Kardiales Lungenödem

Das kardiale Lungenödem entsteht durch eine Erhöhung des Lungenkapillardrucks infolge einer Herzinsuffizienz (Herzschwäche). Wenn das linke Herz nicht mehr in der Lage ist, das Blut ausreichend in den Körperkreislauf zu pumpen, staut sich das Blut in den Lungengefäßen. Dies führt zu einem Anstieg des Drucks in den Lungenkapillaren, wodurch Flüssigkeit aus den Gefäßen in das Lungengewebe austritt.

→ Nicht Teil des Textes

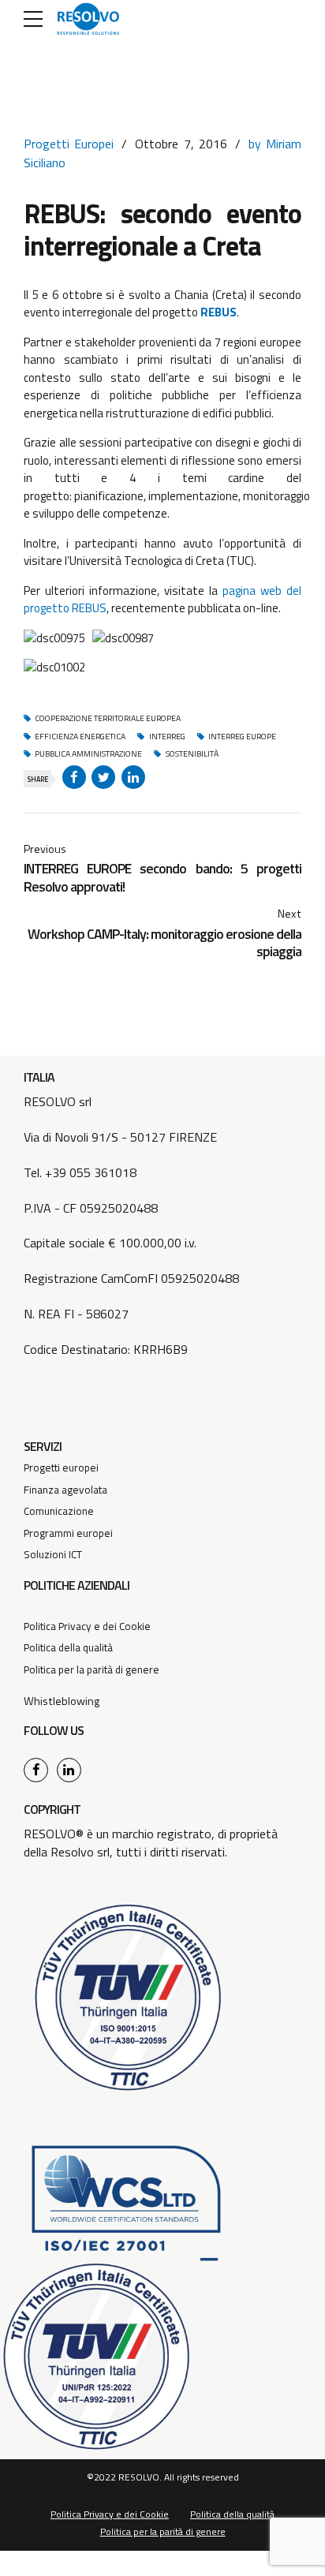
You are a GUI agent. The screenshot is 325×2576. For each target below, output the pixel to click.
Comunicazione (59, 1511)
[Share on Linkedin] (133, 777)
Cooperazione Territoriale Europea (108, 718)
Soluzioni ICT (53, 1554)
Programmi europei (68, 1533)
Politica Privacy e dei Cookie (87, 1626)
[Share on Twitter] (103, 777)
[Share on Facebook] (74, 777)
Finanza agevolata (65, 1489)
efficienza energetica (80, 737)
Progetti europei (61, 1467)
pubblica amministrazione (88, 754)
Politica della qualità (68, 1647)
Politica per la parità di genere (91, 1669)
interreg (167, 737)
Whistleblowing (61, 1701)
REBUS (218, 312)
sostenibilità (192, 754)
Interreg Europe (242, 737)
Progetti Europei (69, 143)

  • Erhöhter Lungenkapillardruck: Durch den Rückstau des Blutes in die Lunge wird der Druck in den Kapillaren so stark erhöht, dass Flüssigkeit in das umgebende Gewebe (Interstitium) und in die Alveolen übertritt.
  • Intraalveoläres Lungenödem: Wenn die Flüssigkeit in die Alveolen gelangt, wird der Gasaustausch gestört, da die Luftbläschen mit Flüssigkeit gefüllt sind, anstatt mit Luft. Dies führt zu einer erheblichen Beeinträchtigung der Sauerstoffaufnahme.

Nichtkardiales Lungenödem

Ein nichtkardiales Lungenödem entsteht durch eine erhöhte Permeabilität (Durchlässigkeit) der Lungenkapillaren oder durch eine Verminderung des kolloidosmotischen Drucks (onkotischer Druck), der normalerweise den Flüssigkeitseinstrom ins Gewebe verhindert.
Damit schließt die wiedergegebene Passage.